F5 AI Guardrails is the primary AI security enforcement layer for government agencies operating in air-gapped and sovereign environments. Deployed as a certified Red Hat OpenShift operator within the agency's own Kubernetes environment, it operates without external dependencies after initial setup with the latest policies and threat intelligence. In mission-critical environments, policy updates are delivered via air-gap transfer and applied manually, keeping defenses current without external connectivity.
During inference, Guardrails sits between users, agents, and AI models, inspecting every input and output against defined policies. It blocks prompt injection attempts and jailbreak attacks before they reach the model, prevents sensitive data from leaking through model outputs, and enforces boundaries on model and agent privileges to prevent privilege escalation. Every interaction is logged with full context, giving security and compliance teams the auditability and explainability that regulations demand.
F5 AI Red Team conducts adversarial testing against AI models, configurations, and use cases by simulating thousands of attack patterns, including techniques that rarely surface in traditional penetration testing. It draws from an attack database that grows by over 10,000 new entries monthly, delivered via an air-gap transfer package in disconnected environments to keep testing current inside the boundary.

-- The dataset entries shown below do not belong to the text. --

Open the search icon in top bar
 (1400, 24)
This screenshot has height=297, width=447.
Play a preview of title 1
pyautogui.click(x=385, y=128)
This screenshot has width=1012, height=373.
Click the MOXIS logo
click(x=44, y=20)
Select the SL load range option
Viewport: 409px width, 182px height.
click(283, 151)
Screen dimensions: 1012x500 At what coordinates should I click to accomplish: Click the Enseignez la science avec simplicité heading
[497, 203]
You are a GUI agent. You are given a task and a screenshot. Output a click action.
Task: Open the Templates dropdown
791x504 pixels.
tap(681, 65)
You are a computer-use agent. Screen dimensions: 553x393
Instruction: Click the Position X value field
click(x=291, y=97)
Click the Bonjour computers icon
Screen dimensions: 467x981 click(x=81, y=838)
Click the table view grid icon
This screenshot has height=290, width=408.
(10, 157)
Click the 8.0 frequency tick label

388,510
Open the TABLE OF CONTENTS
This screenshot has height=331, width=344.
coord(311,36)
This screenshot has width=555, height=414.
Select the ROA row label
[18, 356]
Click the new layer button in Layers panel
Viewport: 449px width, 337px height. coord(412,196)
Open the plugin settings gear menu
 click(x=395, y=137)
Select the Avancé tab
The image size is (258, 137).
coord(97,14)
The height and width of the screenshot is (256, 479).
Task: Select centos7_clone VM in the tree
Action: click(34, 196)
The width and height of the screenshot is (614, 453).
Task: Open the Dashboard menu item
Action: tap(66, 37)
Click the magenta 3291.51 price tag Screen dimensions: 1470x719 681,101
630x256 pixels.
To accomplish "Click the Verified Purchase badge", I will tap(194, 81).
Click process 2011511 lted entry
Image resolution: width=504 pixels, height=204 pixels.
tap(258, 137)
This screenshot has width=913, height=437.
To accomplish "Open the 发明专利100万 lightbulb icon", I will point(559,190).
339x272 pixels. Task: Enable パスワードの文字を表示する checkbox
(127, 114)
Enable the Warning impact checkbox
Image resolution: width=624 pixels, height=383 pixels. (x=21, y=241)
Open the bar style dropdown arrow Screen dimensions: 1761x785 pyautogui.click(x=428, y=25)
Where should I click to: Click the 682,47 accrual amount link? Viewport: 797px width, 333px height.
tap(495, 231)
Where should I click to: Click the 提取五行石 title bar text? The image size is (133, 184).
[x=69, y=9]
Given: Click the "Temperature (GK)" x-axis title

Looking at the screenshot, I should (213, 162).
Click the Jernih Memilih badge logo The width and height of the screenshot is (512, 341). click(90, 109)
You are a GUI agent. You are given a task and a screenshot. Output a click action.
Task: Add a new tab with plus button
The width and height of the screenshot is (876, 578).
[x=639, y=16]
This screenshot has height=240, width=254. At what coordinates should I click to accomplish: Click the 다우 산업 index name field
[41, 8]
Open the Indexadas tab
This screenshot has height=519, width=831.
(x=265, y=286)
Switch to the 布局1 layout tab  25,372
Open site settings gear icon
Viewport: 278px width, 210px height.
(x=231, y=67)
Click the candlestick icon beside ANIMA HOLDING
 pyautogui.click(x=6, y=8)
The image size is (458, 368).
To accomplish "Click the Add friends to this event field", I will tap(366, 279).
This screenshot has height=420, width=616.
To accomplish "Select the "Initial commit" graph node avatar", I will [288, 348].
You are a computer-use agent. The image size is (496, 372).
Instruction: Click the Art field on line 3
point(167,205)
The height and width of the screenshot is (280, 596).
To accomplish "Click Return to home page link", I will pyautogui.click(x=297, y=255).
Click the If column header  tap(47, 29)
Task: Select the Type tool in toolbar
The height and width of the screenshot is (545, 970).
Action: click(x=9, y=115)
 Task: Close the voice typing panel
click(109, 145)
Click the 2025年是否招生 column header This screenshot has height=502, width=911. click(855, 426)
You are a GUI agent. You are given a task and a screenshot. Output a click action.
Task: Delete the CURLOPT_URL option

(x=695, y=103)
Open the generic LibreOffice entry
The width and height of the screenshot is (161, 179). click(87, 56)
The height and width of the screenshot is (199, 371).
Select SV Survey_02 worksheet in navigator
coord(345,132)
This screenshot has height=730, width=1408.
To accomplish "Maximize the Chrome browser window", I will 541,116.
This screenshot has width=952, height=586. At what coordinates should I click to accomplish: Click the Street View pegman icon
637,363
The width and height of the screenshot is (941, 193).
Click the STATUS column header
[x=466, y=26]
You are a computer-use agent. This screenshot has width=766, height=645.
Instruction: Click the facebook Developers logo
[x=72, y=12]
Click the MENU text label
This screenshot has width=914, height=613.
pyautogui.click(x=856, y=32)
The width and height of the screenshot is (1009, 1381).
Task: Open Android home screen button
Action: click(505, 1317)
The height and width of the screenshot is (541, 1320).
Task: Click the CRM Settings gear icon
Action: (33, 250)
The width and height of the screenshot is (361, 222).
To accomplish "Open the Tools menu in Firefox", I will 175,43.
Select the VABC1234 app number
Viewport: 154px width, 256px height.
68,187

Findings are risk-scored and explainable, showing exactly how each vulnerability was exploited and why, producing audit-ready reports that support authorization to operate processes, FISMA continuous monitoring requirements, and Risk Management Framework assessments. Those findings also inform updates to Guardrails policies, closing the loop between vulnerability discovery and runtime enforcement.
F5 AI Guardrails and F5 AI Red Team protect against the critical risks defined in the OWASP Top 10 for LLM Applications, covering both runtime enforcement and adversarial testing layers. AI models and agents interact through APIs over encrypted channels and integrate into application workflows, expanding the attack surface.
F5 Application Delivery and Security Platform (ADSP) extends security within the sovereign boundary, defending AI workloads and their APIs against layer 7 attacks and application-layer threats, while inspecting encrypted traffic to ensure SSL and TLS channels don't become blind spots. Logs and telemetry from F5 ADSP feed into on-premises SIEM platforms operating in disconnected mode, giving teams the visibility to detect anomalies, maintain compliance, and respond to incidents.
For government agencies and critical infrastructure operators deploying agentic AI, F5 ADSP delivers a unified platform operating consistently across connected, disconnected, and hybrid environments.